Origin of Bowl Bottom
2 min readIn the past, an emperor took a fancy to the celadon bowl produced in the Cizhouyao Kiln very much but he hated the bowl bottom that burned his hand when holding it so he ordered pottery artisans to improve porcelain bowls not burning hand in ten days. A pottery artisan named Wan’er took the task on his own initiative. When ears were added, the bowl became a jar; and when a handle was added, it became a pot. Neither way helped to solve the problem. One night when he was so sleepy that he fell asleep, the candle burned the collar of his ragged cotton-padded coat. His mother came over trying to stamp out the fire but the more she stamped, the higher the flame went. When waking up with a start, Wan’er found his mother standing on his burning coat with her soles smoking In a grasp, he carried his mother to the edge of the kang (bed) and took off her shoes. To his great surprise, he found that neither her feet nor her shoes were burned because of the wooden soles studded at the bottom of the shoes. Inspired by the wood-bottomed shoes, Wan’er succeeded in working out a bowl with a pad that very night so that when one held the bowl the hand would not be burned. Afterwards, other pottery artisans thought the solid bowl bottom was too heavy and not good-looking either so they used a ring-shaped bottom instead to achieve a better effect of thermal isolation.

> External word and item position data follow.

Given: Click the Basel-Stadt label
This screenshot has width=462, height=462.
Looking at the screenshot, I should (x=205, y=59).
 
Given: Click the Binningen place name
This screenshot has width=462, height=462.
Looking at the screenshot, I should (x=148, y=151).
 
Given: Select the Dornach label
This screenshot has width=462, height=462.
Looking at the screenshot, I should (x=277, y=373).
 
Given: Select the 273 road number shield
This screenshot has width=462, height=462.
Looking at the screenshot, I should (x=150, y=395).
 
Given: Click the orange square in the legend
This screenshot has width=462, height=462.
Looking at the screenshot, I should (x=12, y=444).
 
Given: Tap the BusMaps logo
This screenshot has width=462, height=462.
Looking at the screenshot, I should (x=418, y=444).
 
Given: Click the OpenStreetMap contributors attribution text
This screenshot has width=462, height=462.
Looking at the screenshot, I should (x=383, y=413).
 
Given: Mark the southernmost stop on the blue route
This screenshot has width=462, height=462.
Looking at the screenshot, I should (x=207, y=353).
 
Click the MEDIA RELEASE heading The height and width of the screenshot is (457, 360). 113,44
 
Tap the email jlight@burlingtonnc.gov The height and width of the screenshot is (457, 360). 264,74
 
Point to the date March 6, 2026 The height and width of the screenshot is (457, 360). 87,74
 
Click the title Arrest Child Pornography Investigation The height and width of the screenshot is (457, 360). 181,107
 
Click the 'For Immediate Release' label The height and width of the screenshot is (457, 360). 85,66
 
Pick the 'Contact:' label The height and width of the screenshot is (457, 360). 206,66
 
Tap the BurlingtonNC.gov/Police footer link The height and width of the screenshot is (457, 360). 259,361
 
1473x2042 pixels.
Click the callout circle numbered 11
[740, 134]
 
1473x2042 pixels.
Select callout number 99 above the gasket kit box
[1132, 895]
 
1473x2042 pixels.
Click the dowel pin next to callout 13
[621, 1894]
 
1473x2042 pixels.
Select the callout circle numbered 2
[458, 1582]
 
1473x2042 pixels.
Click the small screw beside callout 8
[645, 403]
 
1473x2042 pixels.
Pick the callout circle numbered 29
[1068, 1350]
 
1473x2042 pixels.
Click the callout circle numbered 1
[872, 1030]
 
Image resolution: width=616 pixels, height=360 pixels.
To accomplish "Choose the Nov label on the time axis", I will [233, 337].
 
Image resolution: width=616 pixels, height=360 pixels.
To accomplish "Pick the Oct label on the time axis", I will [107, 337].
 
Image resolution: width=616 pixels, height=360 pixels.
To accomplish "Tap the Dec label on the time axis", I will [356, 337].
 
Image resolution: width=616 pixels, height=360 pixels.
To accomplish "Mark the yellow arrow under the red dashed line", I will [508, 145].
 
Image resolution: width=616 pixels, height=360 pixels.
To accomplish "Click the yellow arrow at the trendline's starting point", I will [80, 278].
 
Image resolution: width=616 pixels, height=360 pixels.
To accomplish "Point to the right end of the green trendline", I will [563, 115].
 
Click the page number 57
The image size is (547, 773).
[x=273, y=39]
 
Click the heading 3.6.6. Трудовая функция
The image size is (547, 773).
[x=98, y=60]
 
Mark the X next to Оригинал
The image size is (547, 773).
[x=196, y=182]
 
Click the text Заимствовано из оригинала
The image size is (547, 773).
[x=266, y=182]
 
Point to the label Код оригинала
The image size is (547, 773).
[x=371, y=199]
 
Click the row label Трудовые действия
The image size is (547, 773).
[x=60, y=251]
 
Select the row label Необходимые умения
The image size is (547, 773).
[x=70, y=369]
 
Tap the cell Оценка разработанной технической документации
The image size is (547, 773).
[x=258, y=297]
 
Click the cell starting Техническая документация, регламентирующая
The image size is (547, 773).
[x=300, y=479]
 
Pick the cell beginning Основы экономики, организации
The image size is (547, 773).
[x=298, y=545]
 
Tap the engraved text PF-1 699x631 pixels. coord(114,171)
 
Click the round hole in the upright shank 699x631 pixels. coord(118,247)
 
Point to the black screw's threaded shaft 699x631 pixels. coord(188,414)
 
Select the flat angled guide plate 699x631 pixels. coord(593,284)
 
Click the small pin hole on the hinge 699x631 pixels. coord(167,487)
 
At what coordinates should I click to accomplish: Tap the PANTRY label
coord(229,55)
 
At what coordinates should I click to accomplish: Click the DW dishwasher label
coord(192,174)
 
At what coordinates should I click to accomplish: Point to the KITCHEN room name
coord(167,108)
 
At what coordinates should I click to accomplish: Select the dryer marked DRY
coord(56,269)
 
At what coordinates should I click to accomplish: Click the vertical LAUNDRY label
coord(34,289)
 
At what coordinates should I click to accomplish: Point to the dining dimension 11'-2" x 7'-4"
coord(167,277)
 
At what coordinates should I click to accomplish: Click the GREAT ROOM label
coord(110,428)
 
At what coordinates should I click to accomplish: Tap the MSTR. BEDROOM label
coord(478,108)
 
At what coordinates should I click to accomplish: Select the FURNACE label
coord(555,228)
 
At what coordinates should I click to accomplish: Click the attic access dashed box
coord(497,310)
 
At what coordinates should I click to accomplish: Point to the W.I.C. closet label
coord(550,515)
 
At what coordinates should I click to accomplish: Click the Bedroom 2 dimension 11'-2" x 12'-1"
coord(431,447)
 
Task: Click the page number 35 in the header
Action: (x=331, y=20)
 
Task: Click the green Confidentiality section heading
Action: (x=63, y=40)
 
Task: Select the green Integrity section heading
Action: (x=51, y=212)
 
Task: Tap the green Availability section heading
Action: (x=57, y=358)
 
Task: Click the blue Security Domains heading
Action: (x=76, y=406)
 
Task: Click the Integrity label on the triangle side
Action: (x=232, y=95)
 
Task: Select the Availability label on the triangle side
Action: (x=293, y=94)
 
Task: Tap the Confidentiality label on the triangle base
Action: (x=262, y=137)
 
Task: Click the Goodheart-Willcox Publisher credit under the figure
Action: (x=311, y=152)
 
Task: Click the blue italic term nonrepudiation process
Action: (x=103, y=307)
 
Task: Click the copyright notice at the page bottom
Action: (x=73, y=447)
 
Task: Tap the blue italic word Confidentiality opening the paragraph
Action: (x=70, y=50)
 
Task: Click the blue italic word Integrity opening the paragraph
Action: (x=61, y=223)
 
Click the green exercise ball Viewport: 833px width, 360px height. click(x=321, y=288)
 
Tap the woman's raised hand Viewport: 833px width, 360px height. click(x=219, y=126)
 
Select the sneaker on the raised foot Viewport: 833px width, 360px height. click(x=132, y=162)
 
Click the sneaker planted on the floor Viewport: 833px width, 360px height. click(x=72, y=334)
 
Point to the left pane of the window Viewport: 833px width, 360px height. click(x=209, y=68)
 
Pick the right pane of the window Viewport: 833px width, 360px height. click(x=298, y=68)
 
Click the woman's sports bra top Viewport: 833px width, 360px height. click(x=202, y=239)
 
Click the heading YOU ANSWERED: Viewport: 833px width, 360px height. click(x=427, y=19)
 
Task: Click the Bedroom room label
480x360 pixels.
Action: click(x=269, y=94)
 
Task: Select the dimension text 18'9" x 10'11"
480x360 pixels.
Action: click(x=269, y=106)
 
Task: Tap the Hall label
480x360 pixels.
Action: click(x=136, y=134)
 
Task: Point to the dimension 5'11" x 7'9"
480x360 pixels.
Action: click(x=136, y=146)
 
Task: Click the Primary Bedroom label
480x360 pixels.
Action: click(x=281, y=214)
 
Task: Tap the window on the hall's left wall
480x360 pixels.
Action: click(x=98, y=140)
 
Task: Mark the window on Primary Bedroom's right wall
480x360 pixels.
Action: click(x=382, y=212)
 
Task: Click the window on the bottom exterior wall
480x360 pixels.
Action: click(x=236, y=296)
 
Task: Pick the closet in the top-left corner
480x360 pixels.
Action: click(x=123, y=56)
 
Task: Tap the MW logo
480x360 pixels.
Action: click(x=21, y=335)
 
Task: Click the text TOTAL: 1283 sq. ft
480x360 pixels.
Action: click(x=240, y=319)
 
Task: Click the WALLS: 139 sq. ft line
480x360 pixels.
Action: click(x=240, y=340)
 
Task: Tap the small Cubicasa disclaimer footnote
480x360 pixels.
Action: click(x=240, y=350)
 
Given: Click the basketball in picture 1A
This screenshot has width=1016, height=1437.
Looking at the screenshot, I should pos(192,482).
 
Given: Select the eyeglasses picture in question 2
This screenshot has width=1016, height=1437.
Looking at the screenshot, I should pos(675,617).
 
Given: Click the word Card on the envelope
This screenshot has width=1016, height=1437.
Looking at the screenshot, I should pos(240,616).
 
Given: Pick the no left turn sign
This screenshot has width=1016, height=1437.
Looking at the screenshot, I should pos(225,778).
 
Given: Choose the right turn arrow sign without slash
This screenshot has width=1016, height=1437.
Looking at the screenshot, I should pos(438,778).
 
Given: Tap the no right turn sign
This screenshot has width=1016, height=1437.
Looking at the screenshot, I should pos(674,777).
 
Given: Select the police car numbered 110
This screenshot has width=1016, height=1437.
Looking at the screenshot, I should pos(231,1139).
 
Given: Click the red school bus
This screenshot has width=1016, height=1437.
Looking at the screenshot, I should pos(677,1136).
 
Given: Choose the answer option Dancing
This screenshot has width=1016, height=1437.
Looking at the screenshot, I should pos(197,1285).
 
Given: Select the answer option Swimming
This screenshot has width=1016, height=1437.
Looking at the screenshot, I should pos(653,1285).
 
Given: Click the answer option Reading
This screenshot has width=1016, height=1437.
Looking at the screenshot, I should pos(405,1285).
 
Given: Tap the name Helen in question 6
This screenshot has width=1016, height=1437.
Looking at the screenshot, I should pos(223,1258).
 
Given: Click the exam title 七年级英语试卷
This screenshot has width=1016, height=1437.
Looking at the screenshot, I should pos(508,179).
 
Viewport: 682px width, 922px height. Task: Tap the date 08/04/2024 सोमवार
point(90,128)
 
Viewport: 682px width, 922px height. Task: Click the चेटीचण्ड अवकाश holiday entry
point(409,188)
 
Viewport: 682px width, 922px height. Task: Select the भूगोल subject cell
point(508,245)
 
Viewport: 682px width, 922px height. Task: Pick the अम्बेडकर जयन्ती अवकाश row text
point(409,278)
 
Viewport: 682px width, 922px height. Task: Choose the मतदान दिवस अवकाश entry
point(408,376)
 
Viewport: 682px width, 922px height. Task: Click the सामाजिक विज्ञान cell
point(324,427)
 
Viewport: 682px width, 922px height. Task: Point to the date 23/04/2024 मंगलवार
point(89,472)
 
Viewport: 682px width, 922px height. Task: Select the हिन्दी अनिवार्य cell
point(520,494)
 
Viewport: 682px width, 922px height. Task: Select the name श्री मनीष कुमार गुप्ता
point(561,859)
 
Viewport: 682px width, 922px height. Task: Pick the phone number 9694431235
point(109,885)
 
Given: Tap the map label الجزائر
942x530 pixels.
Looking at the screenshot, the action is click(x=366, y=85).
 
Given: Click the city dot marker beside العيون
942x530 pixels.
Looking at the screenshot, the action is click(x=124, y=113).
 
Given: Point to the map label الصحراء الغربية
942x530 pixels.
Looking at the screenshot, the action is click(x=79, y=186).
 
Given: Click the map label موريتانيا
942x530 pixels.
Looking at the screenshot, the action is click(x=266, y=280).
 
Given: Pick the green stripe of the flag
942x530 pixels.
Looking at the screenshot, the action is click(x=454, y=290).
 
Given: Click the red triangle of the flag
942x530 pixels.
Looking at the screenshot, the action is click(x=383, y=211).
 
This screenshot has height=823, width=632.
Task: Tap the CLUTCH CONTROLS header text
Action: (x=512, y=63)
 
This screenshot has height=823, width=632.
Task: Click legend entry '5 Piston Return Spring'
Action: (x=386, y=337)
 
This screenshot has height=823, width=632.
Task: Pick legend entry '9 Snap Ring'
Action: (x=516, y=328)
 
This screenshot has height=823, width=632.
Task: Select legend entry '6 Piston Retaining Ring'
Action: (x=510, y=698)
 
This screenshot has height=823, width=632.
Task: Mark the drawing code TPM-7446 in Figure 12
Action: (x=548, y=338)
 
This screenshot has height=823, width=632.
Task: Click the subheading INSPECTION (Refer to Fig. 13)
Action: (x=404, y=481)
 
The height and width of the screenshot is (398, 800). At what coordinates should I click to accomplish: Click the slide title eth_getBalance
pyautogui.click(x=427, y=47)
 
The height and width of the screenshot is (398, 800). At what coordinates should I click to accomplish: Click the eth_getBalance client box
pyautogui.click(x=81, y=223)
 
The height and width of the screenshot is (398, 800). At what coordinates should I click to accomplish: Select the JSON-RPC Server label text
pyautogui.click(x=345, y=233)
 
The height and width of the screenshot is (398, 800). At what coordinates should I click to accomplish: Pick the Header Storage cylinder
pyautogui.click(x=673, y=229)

The legend has another version in the locality. In the Ming Dynasty, when passing by Pengcheng, the king of the Yan State took a liking to the glittering flowered bowl but his hand was burned by its bottom when holding it. Thus he issued an order to have a bowl made within five days that would not burn the hand. Nie Wansan, a superb handicraftsman in the town, accepted the task. At night, on seeing the crescent against a faint cloud, oblate in shape, he got an inspiration. The idea struck him was that if two crescent-shaped clay strips were stuck to the bottom of the bowl, they would help to isolate the heat to a certain extent and the hand holding it would not be burned. Henceforth, the bowl of Pengcheng had bottom. Later, other pottery artisans changed the two separated clay strips into a ring so that the effect of thermal isolation was much improved.